• **TASK TO CARRY OUT**: The records below must be copied out completely and exactly.

##### DATASET

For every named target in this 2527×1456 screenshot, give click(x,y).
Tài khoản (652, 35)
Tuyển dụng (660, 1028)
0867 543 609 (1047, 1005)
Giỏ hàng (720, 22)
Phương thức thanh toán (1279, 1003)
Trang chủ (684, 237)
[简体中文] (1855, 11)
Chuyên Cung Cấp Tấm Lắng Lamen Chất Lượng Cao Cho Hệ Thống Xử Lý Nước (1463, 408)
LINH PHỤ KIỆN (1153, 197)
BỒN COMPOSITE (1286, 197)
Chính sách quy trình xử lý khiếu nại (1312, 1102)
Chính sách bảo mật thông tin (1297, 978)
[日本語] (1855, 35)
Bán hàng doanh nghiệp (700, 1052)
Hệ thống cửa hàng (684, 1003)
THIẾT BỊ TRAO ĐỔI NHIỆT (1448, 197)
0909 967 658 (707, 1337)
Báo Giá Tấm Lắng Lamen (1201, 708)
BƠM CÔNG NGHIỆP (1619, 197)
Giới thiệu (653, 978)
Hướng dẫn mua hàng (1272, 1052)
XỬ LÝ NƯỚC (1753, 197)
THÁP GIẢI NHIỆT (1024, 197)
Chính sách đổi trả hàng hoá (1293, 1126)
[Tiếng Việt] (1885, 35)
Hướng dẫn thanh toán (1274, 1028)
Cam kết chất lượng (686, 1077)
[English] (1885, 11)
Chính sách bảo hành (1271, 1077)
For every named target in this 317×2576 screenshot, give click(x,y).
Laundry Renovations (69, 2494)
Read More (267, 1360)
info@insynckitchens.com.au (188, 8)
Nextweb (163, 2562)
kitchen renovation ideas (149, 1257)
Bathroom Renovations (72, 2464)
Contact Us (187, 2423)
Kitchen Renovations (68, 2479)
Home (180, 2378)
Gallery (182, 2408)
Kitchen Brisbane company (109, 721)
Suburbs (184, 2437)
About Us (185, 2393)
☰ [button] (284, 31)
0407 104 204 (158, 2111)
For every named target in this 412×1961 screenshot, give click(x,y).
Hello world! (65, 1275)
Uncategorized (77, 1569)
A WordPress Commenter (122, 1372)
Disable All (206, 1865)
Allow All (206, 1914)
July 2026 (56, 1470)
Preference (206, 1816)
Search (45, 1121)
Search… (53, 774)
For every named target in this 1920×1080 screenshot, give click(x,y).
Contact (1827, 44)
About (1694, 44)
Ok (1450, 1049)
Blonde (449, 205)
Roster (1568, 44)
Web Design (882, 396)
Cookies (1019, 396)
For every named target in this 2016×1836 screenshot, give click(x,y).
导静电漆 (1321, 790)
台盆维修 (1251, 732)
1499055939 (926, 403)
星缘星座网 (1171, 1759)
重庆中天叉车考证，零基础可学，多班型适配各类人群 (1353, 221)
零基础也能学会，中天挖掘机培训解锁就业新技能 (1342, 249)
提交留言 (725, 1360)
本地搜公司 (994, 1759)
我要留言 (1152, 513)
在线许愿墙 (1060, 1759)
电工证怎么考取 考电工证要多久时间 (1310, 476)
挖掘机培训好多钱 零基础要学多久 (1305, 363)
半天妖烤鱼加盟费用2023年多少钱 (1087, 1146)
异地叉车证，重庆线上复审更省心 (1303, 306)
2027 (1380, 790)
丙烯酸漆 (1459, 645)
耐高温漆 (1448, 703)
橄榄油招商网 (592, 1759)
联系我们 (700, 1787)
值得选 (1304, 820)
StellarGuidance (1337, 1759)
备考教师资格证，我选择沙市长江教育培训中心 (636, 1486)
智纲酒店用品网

##########

• **EXERCISE RESPONSE**:
For every named target in this 2527×1456 screenshot, give click(x,y).
Tài khoản (652, 35)
Tuyển dụng (660, 1028)
0867 543 609 (1047, 1005)
Giỏ hàng (720, 22)
Phương thức thanh toán (1279, 1003)
Trang chủ (684, 237)
[简体中文] (1855, 11)
Chuyên Cung Cấp Tấm Lắng Lamen Chất Lượng Cao Cho Hệ Thống Xử Lý Nước (1463, 408)
LINH PHỤ KIỆN (1153, 197)
BỒN COMPOSITE (1286, 197)
Chính sách quy trình xử lý khiếu nại (1312, 1102)
Chính sách bảo mật thông tin (1297, 978)
[日本語] (1855, 35)
Bán hàng doanh nghiệp (700, 1052)
Hệ thống cửa hàng (684, 1003)
THIẾT BỊ TRAO ĐỔI NHIỆT (1448, 197)
0909 967 658 (707, 1337)
Báo Giá Tấm Lắng Lamen (1201, 708)
BƠM CÔNG NGHIỆP (1619, 197)
Giới thiệu (653, 978)
Hướng dẫn mua hàng (1272, 1052)
XỬ LÝ NƯỚC (1753, 197)
THÁP GIẢI NHIỆT (1024, 197)
Chính sách đổi trả hàng hoá (1293, 1126)
[Tiếng Việt] (1885, 35)
Hướng dẫn thanh toán (1274, 1028)
Cam kết chất lượng (686, 1077)
[English] (1885, 11)
Chính sách bảo hành (1271, 1077)
For every named target in this 317×2576 screenshot, give click(x,y).
Laundry Renovations (69, 2494)
Read More (267, 1360)
info@insynckitchens.com.au (188, 8)
Nextweb (163, 2562)
kitchen renovation ideas (149, 1257)
Bathroom Renovations (72, 2464)
Contact Us (187, 2423)
Kitchen Renovations (68, 2479)
Home (180, 2378)
Gallery (182, 2408)
Kitchen Brisbane company (109, 721)
Suburbs (184, 2437)
About Us (185, 2393)
☰ [button] (284, 31)
0407 104 204 (158, 2111)
For every named target in this 412×1961 screenshot, give click(x,y).
Hello world! (65, 1275)
Uncategorized (77, 1569)
A WordPress Commenter (122, 1372)
Disable All (206, 1865)
Allow All (206, 1914)
July 2026 (56, 1470)
Preference (206, 1816)
Search (45, 1121)
Search… (53, 774)
For every named target in this 1920×1080 screenshot, give click(x,y).
Contact (1827, 44)
About (1694, 44)
Ok (1450, 1049)
Blonde (449, 205)
Roster (1568, 44)
Web Design (882, 396)
Cookies (1019, 396)
For every named target in this 2016×1836 screenshot, give click(x,y).
导静电漆 (1321, 790)
台盆维修 (1251, 732)
1499055939 (926, 403)
星缘星座网 (1171, 1759)
重庆中天叉车考证，零基础可学，多班型适配各类人群 (1353, 221)
零基础也能学会，中天挖掘机培训解锁就业新技能 (1342, 249)
提交留言 (725, 1360)
本地搜公司 (994, 1759)
我要留言 (1152, 513)
在线许愿墙 (1060, 1759)
电工证怎么考取 考电工证要多久时间 (1310, 476)
挖掘机培训好多钱 零基础要学多久 (1305, 363)
半天妖烤鱼加盟费用2023年多少钱 (1087, 1146)
异地叉车证，重庆线上复审更省心 (1303, 306)
2027 (1380, 790)
丙烯酸漆 (1459, 645)
耐高温漆 (1448, 703)
橄榄油招商网 (592, 1759)
联系我们 (700, 1787)
值得选 (1304, 820)
StellarGuidance (1337, 1759)
备考教师资格证，我选择沙市长江教育培训中心 (636, 1486)
智纲酒店用品网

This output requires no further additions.